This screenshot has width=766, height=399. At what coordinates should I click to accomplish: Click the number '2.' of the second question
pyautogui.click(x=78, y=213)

--

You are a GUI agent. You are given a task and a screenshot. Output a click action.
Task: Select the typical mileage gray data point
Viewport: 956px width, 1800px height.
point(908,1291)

▶ [WHAT IS ASKED]: Format the listing lines from the one containing "This screenshot has" through the one containing "pyautogui.click(x=78, y=213)" as a JSON list of strings, one string per line, omitting any blank lines.

▶ [TASK ANSWER]:
[
  "This screenshot has width=766, height=399. At what coordinates should I click to accomplish: Click the number '2.' of the second question",
  "pyautogui.click(x=78, y=213)"
]